Thucydides. The Peloponnesian War. London, J. M. Dent; New York, E. P. Dutton. 1910.

The same winter the Athenians in Sicily made a descent from their ships upon the territory of Himera, in concert with the Sicels, who had invaded its borders from the interior, and also sailed to the islands of Aeolus.

Upon their return to Rhegium they found the Athenian general, Pythodorus, son of Isolochus, come to supersede Laches in the command of the fleet.

The allies in Sicily had sailed to Athens and induced the Athenians to send out more vessels to their assistance, pointing out that the Syracusans who already commanded their land were making efforts to get together a navy, to avoid being any longer excluded from the sea by a few vessels.

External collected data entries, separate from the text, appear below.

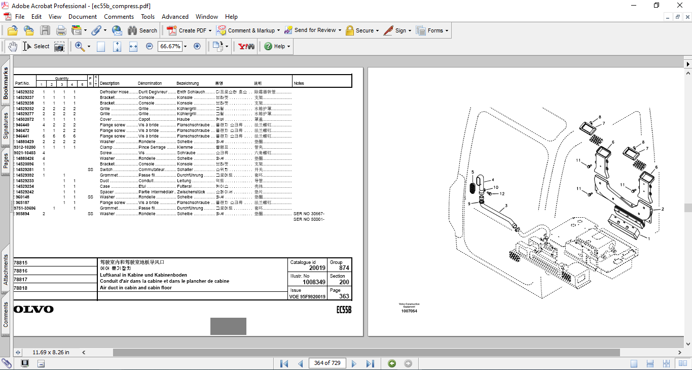Open the Bookmarks side tab
This screenshot has height=370, width=692.
(x=6, y=83)
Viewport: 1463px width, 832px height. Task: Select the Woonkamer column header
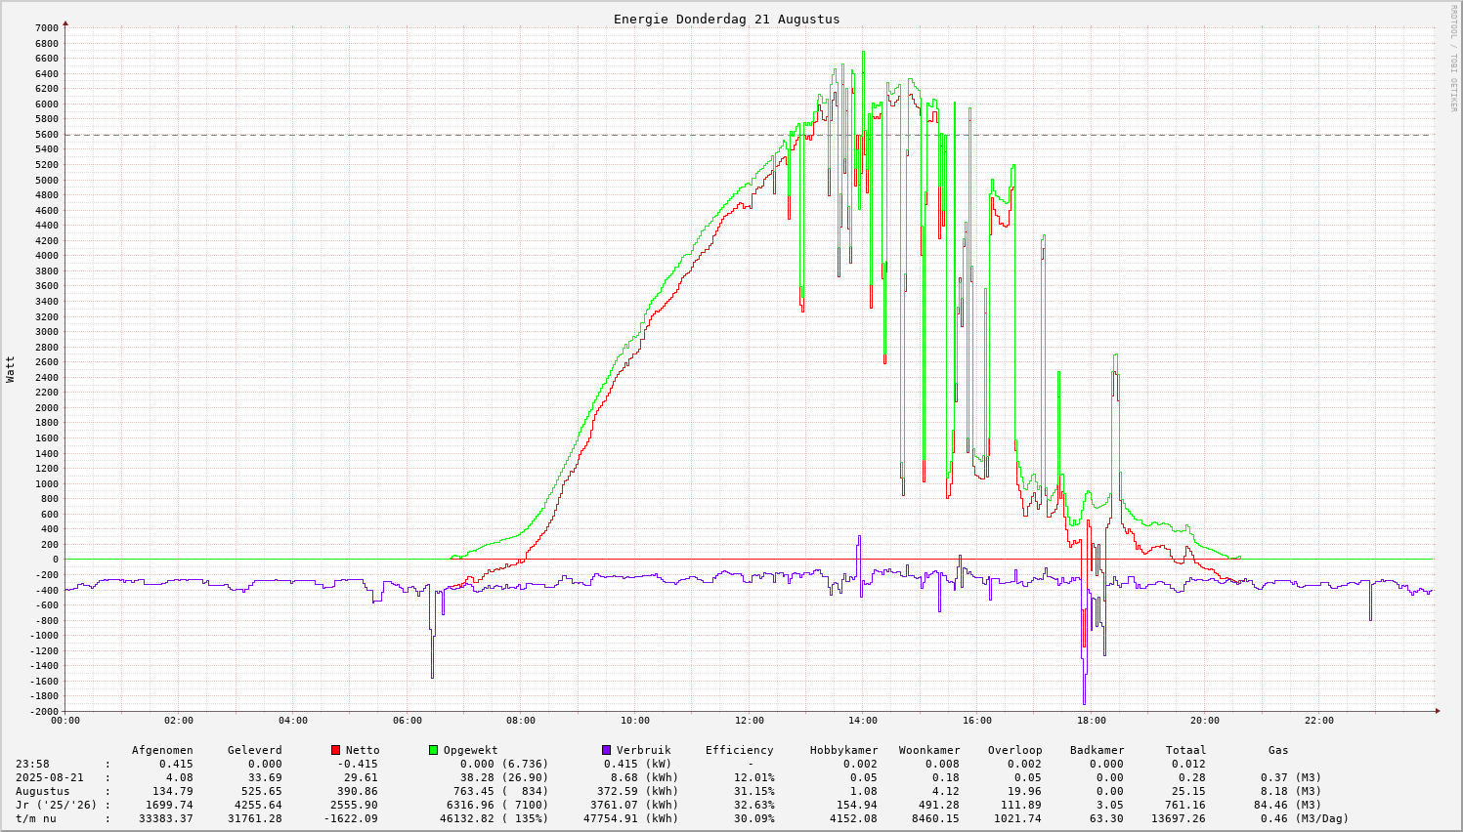(929, 750)
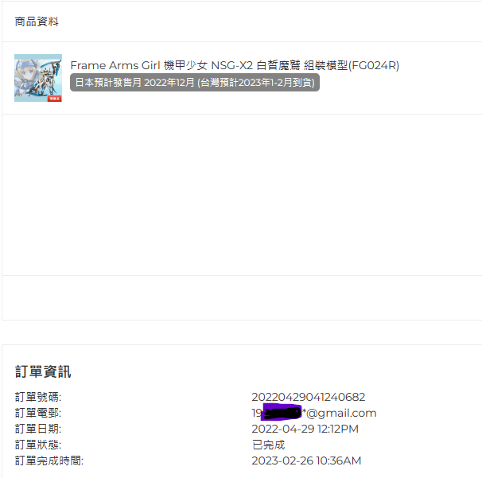The height and width of the screenshot is (478, 482).
Task: Click the FG024R model code in the title
Action: pos(374,65)
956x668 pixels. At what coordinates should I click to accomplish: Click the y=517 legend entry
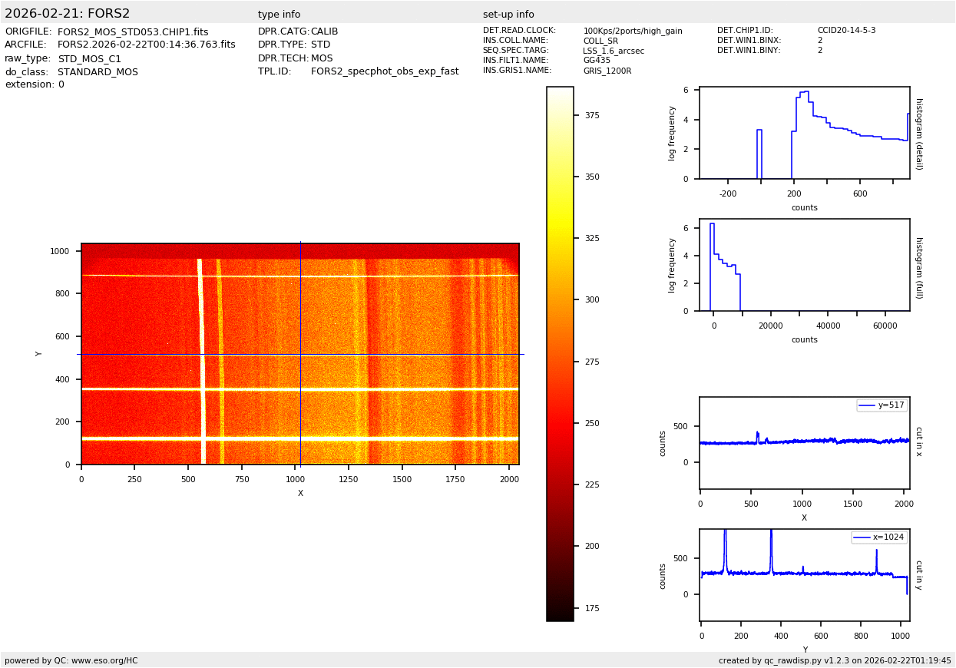pos(882,405)
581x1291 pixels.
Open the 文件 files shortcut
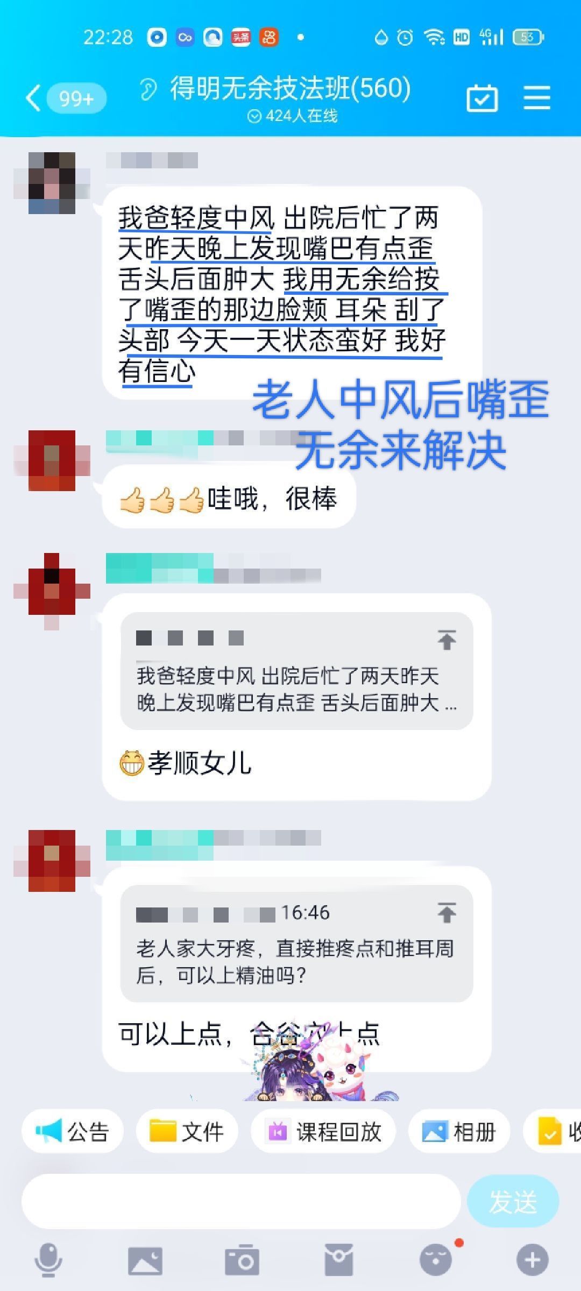click(x=187, y=1131)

The Athenians proceeded to man forty ships to send to them, thinking that the war in Sicily would thus be the sooner ended, and also wishing to exercise their navy.

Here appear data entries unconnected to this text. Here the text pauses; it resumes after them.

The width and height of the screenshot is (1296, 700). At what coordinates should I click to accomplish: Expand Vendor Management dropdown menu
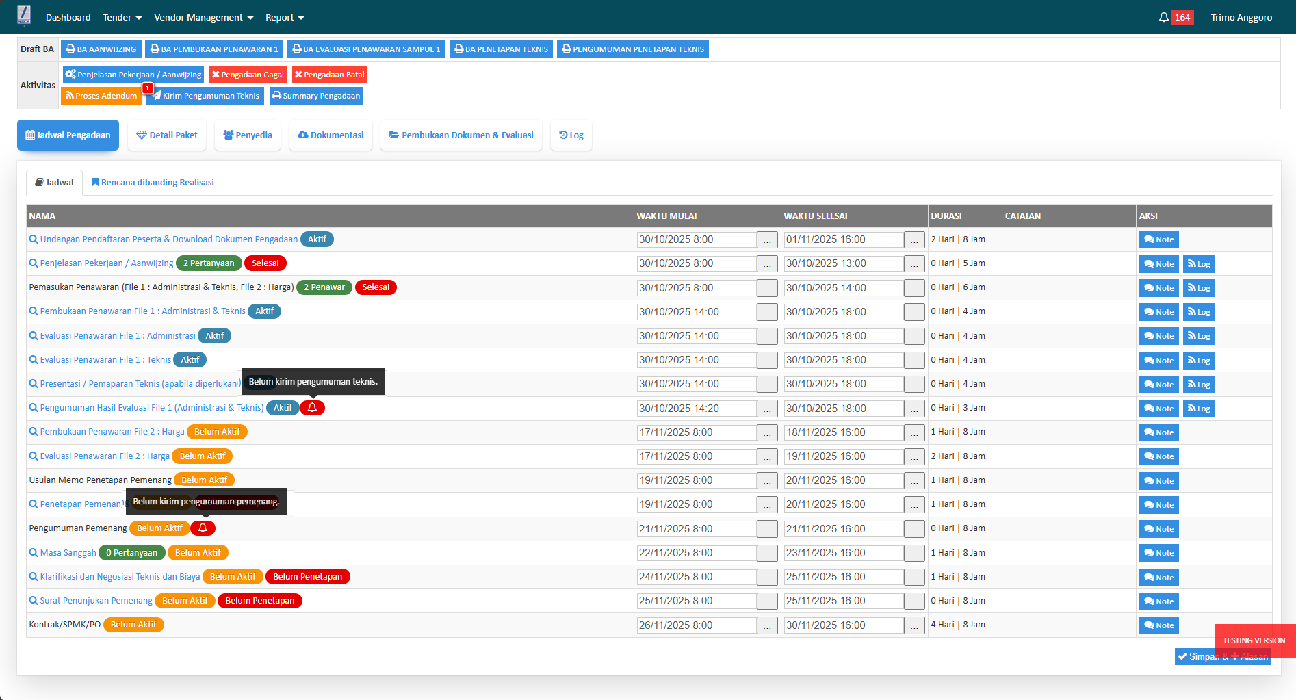point(203,17)
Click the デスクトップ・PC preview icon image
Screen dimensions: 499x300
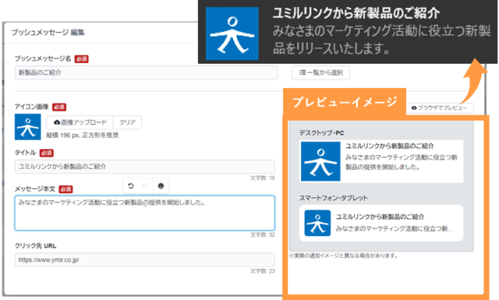point(320,161)
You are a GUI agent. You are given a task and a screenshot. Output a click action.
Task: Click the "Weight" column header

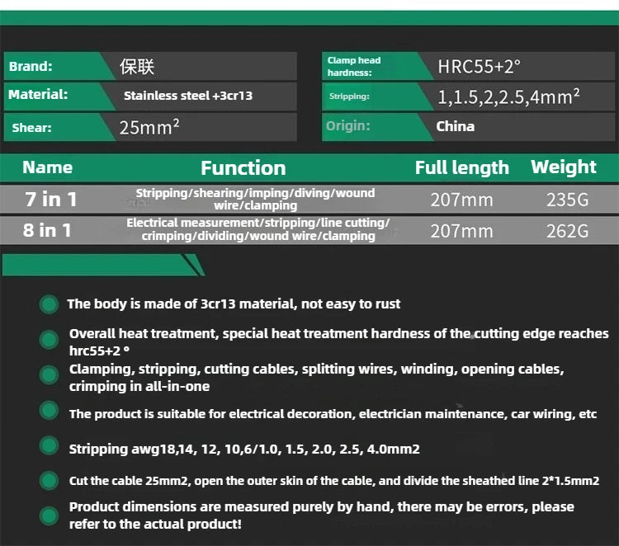[564, 167]
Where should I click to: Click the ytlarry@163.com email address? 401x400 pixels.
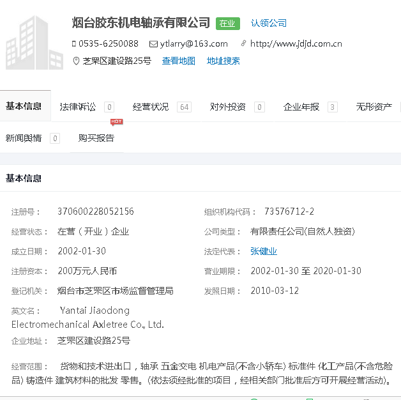(x=193, y=44)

One of the generals, Pythodorus, was accordingly sent out with a few ships; Sophocles, son of Sostratides, and Eurymedon, son of Thucles, being destined to follow with the main body.

Meanwhile Pythodorus had taken the command of Laches' ships, and towards the end of winter sailed against the Locrian fort, which Laches had formerly taken, and returned after being defeated in battle by the Locrians.